Dal 22 maggio 1978 in Italia l’aborto non è più considerato un reato. La legge 194, Norme per la tutela sociale della maternità e sull’interruzione volontaria della gravidanza, da 43 anni consente alle donne di ricorrere alla IVG in strutture pubbliche deputate. Ma nel 2021, citando il comico americano Louis Ck, dobbiamo ancora porci una domanda: Of Course… But Maybe? Certamente nel nostro Paese è possibile interrompere una gravidanza sia con metodo farmacologico sia chirurgico; ma forse diventa un’operazione molto più complicata del previsto se sette medici su 10 sono obiettori di coscienza. Dal primo gennaio 2022, in Molise resterà una sola persona (la dottoressa Giovanna Gerardi) a effettuare IVG in tutta la regione nell’unica struttura dove è consentito abortire, l’ospedale Cardarelli di Campobasso. Una mappatura, realizzata dalle giornaliste Chiara Lalli e Sonia Montegiove per l’Associazione Luca Coscioni, ha dimostrato che in Italia sono almeno 15 gli ospedali che hanno il 100% di ginecologi obiettori di coscienza, nonostante la legge 194 vieti la cosiddetta “obiezione di struttura”. Fatta la legge, trovato l’inganno. Ma a pagare sono sempre le donne.

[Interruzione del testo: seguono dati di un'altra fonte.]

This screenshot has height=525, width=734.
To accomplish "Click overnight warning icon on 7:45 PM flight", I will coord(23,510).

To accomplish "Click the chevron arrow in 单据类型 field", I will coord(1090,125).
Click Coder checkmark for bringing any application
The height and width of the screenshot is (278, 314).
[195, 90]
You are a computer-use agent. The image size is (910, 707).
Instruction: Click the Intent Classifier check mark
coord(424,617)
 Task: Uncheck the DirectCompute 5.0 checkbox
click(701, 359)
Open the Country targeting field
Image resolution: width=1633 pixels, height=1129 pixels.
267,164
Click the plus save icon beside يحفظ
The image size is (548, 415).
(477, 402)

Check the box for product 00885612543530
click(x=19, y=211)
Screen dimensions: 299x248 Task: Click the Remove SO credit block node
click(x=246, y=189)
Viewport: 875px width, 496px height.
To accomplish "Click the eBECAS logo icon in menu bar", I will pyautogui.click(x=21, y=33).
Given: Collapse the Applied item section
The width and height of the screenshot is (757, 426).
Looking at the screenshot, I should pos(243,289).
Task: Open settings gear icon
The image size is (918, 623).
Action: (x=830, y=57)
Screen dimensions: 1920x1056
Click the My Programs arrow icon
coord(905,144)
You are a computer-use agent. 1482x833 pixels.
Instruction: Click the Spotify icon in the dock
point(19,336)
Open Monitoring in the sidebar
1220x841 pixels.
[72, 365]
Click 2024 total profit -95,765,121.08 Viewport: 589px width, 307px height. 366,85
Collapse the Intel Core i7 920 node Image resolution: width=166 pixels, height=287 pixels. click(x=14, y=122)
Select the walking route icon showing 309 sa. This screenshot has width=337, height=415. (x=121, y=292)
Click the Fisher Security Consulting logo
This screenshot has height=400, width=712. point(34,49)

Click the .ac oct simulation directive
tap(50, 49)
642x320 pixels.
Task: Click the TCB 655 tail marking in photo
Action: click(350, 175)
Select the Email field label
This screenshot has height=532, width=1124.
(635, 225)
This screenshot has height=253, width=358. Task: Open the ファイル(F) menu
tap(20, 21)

Se non hanno più soldi per gli assorbenti, che usino i tartufi

Quest’anno si è tornati a discutere sulla possibilità di ridurre l’aliquota sui prodotti d’igiene intima, la cosiddetta tampon tax. L’iva su assorbenti e tamponi nel nostro Paese è al 22% e difatti potrebbero essere considerati alla stregua di un bene di lusso. Con la nuova Legge di Bilancio sono stati fatti dei piccoli passi in avanti: il governo ha ridotto la tassa al 10% e gestire il flusso mestruale costerà un po’ meno. Ma non è ancora abbastanza. In Europa siamo ancora un fanalino di coda dietro a Polonia, Repubblica Ceca, Lituania, Francia e Cipro, dove la l’aliquota sui prodotti d’igiene intima è stata abbassata, a partire dal 2015, al 5%; in Germania l’iva è scesa dal 19% al 7%, mentre in Lussemburgo attualmente è al 3%. Addirittura, nel novembre 2020, la Scozia è diventata il primo Paese al mondo ad aver  approvato una legislazione che rende i prodotti mestruali femminili interamente gratuiti.
Io speriamo che me la cavo.

Mario non deve morire

“Mario”, malato tetraplegico marchigiano di 43 anni, aveva ottenuto il parere favorevole del comitato etico dell’Azienda Sanitaria Unica Regionale delle Marche sulla presenza di quattro requisiti per l’accesso al suicidio assistito. Sembrava quasi fatta. Tuttavia, a novembre, “Mario” ha diffidato nuovamente la Asur in quanto inadempiente in merito all’ordine emesso dal Tribunale di Ancona di verifica sul farmaco che assumerà con autosomministrazione per porre fine alla sua vita (se è possibile definirla tale). Mentre chi di dovere procrastina, le condizioni di salute di “Mario” peggiorano. “Mi state condannando a soffrire ogni giorno di più, a essere torturato prima del suicidio assistito che, dopo le verifiche del Comitato etico, è un mio diritto, come dice la Corte Costituzionale – ha scritto “Mario” in una lettera indirizzata all’Asur Marche, al Comitato Etico, al ministro della Salute Roberto Speranza e al presidente del Consiglio Mario Draghi. Chi può dirmi che psicologicamente non sto soffrendo? Chi può dire che la soglia del mio dolore non ha superato il limite? Che le umiliazioni che ricevo e la soglia della mia dignità non è arrivata al limite della sopportazione? Ora basta, chi deve si prenda le sue responsabilità. Il vostro comportamento è di una gravità assoluta, mi state costringendo a soffrire, mi state torturando. Vi chiedo di fare presto, o forse volete aspettare che mia madre mi trovi morto sul letto o che vada a morire all’estero? No, ora il tempo è veramente scaduto, e voi tutti avete la responsabilità di ogni attimo di dolore insopportabile”.